Complete step-by-step answer :
$\int_{ - 4}^{ - 5} {{e^{{{\left( {x + 5} \right)}^2}}}dx} + \int_{\dfrac{1}{3}}^{\dfrac{2}{3}} {{e^{9{{\left( {x - \dfrac{2}{3}} \right)}^2}}}dx}$
Let, I = $\int_{ - 4}^{ - 5} {{e^{{{\left( {x + 5} \right)}^2}}}dx} + \int_{\dfrac{1}{3}}^{\dfrac{2}{3}} {{e^{9{{\left( {x - \dfrac{2}{3}} \right)}^2}}}dx}$
Let, ${I_1} = \int_{ - 4}^{ - 5} {{e^{{{\left( {x + 5} \right)}^2}}}dx}$
And, ${I_2} = \int_{\dfrac{1}{3}}^{\dfrac{2}{3}} {{e^{9{{\left( {x - \dfrac{2}{3}} \right)}^2}}}dx}$
Therefore, $I = {I_1} + {I_2}$ .................. (1)
So first simplify first integral we have,
$\Rightarrow {I_1} = \int_{ - 4}^{ - 5} {{e^{{{\left( {x + 5} \right)}^2}}}dx}$ .................... (2)
In the above integral substitute (x + 5) = t............ (3)
Now differentiate equation (3) w.r.t x we have,
$\Rightarrow \dfrac{d}{{dx}}\left( {x + 5} \right) = \dfrac{{dt}}{{dx}}$
$\Rightarrow dx = dt$
Now change the integral limits.
So when, x= -4, so from equation (3) we have,
$\Rightarrow - 4 + 5 = t$
$\Rightarrow t = 1$
Now when, x = -5, so from equation (1) we have,
$\Rightarrow - 5 + 5 = t$
$\Rightarrow t = 0$
So integral limits is changed from (1 to 0)
Now substitute these values in equation (2) we have,
$\Rightarrow {I_1} = \int_{ - 4}^{ - 5} {{e^{{{\left( {x + 5} \right)}^2}}}dx} = \int_1^0 {{e^{{t^2}}}dt}$ ............... (4)
Now simplify integral ${I_2}$ we have,
${I_2} = \int_{\dfrac{1}{3}}^{\dfrac{2}{3}} {{e^{9{{\left( {x - \dfrac{2}{3}} \right)}^2}}}dx}$ ................. (5)
In the above integral substitute ( $x - \dfrac{2}{3} = \dfrac{t}{3}$ )............ (6)

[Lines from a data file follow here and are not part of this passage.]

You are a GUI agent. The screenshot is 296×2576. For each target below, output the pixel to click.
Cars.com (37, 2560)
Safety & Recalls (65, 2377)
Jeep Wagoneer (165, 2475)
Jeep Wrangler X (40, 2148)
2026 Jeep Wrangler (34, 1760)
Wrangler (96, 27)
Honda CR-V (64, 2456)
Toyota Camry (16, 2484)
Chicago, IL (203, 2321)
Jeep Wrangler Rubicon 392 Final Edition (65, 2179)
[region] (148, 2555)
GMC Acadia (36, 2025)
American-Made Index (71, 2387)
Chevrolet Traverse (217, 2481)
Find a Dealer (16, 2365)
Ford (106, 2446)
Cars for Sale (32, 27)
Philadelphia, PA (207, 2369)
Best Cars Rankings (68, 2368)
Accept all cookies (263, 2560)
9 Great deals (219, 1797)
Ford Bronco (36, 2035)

Now differentiate equation (6) w.r.t x we have,
$\Rightarrow \dfrac{d}{{dx}}\left( {x - \dfrac{2}{3}} \right) = \dfrac{d}{{dx}}\left( {\dfrac{t}{3}} \right)$
$\Rightarrow 3dx = dt$
Now change the integral limits.
So when, x = (1/3), so from equation (6) we have,
$\Rightarrow \dfrac{1}{3} - \dfrac{2}{3} = \dfrac{t}{3}$
$\Rightarrow t = - 1$
Now when, x = (2/3), so from equation (6) we have,
$\Rightarrow \dfrac{2}{3} - \dfrac{2}{3} = \dfrac{t}{3}$
$\Rightarrow t = 0$
So integral limits is changed from (-1 to 0)
Now substitute these values in equation (5) we have,
$\Rightarrow {I_2} = \int_{\dfrac{1}{3}}^{\dfrac{2}{3}} {{e^{9{{\left( {x - \dfrac{2}{3}} \right)}^2}}}dx} = \int_{ - 1}^0 {{e^{9{{\left( {\dfrac{t}{3}} \right)}^2}}}dt} = \int_{ - 1}^0 {{e^{{t^2}}}dt}$ ............... (7)

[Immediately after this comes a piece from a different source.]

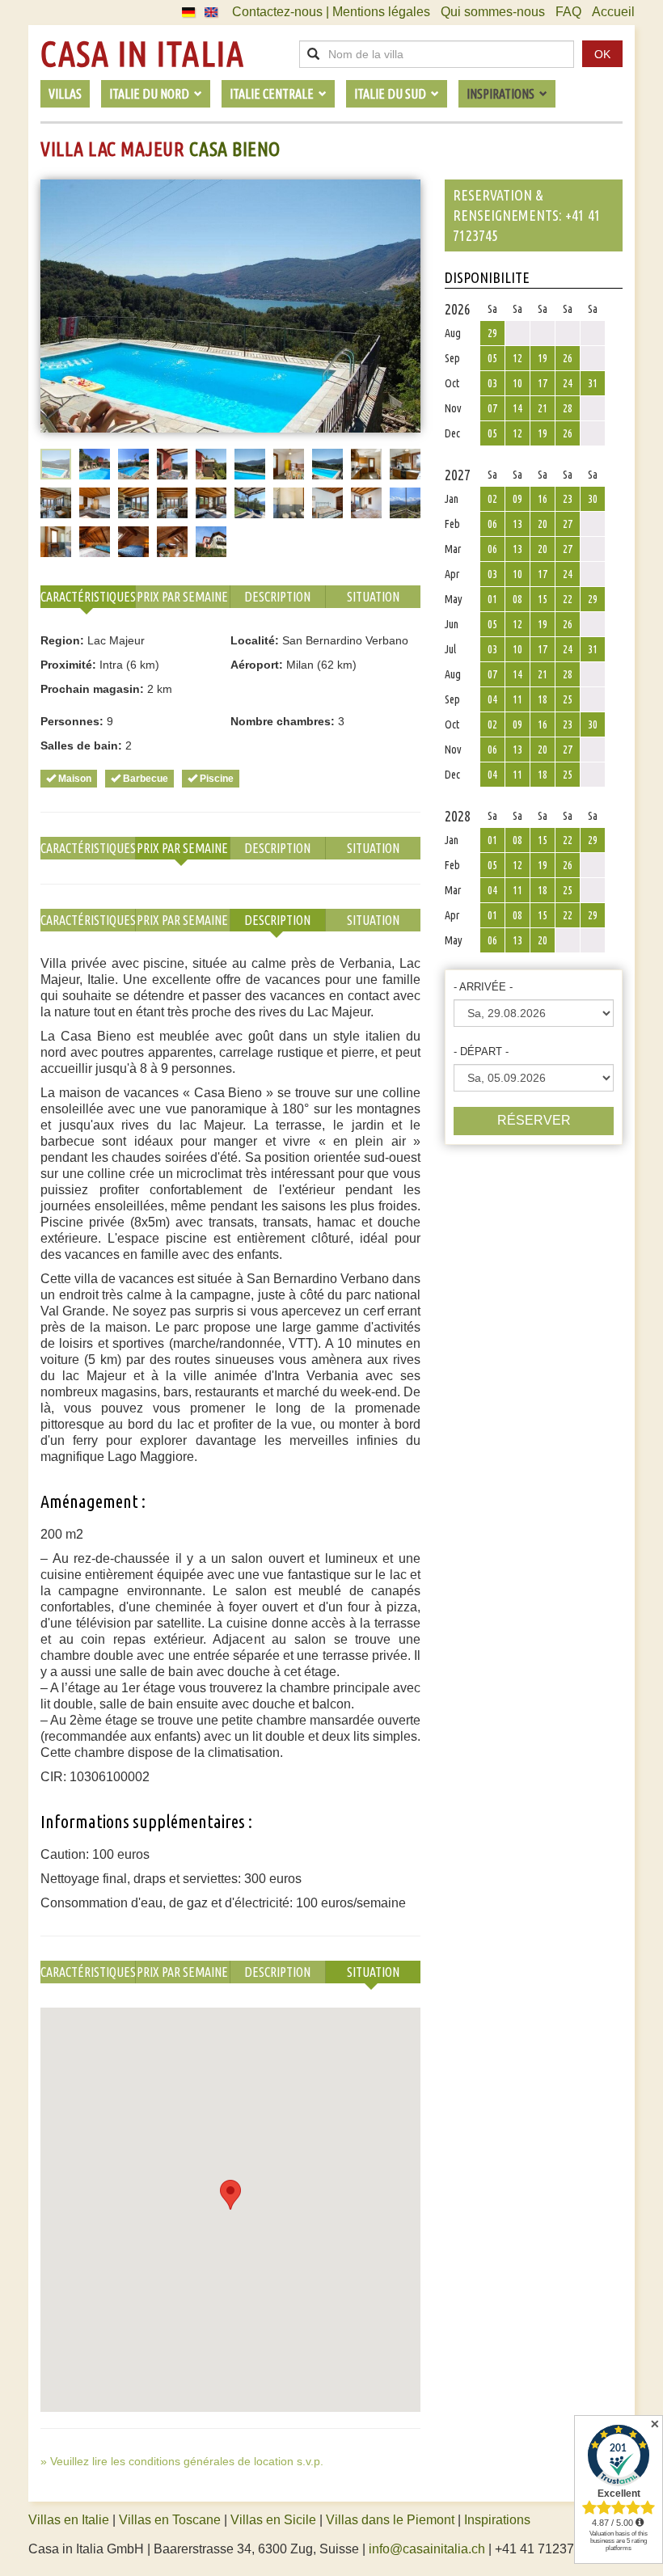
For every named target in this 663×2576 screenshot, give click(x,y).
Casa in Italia (142, 54)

Now substitute the value from equations (4) and (7) in equation (1) we have,
$\Rightarrow I = \int_1^0 {{e^{{t^2}}}dt} + \int_{ - 1}^0 {{e^{{t^2}}}dt}$
Now according to definite integral property if function is even than $\int_{ - a}^0 {f\left( x \right)dx} = - \int_a^0 {f\left( x \right)dx}$ so use this property in the above equation we have,
As we all know that for function to be even f (-x) = f (x)
So in the above integral, $f\left( t \right) = {e^{{t^2}}}$
Therefore, $f\left( { - t} \right) = {e^{{{\left( { - t} \right)}^2}}} = {e^{{t^2}}}$
So the integral function is even.
$\Rightarrow I = \int_1^0 {{e^{{t^2}}}dt} + \int_{ - 1}^0 {{e^{{t^2}}}dt} = \int_1^0 {{e^{{t^2}}}dt} - \int_1^0 {{e^{{t^2}}}dt}$
$\Rightarrow I = \int_1^0 {{e^{{t^2}}}dt} - \int_1^0 {{e^{{t^2}}}dt} = 0$
So this is the required answer.
Hence option (C) is the correct answer.

Note :Whenever we face such types of questions the key concept we have to remember is that according to definite integral property, $\int_{ - a}^0 {f\left( x \right)dx} = - \int_a^0 {f\left( x \right)dx}$ if and only if the function f (x) is even, and the condition of even function is, f (-x) = f (x).so first simplify the integral using integration by substitution as above then applied above described properties we will get the required answer.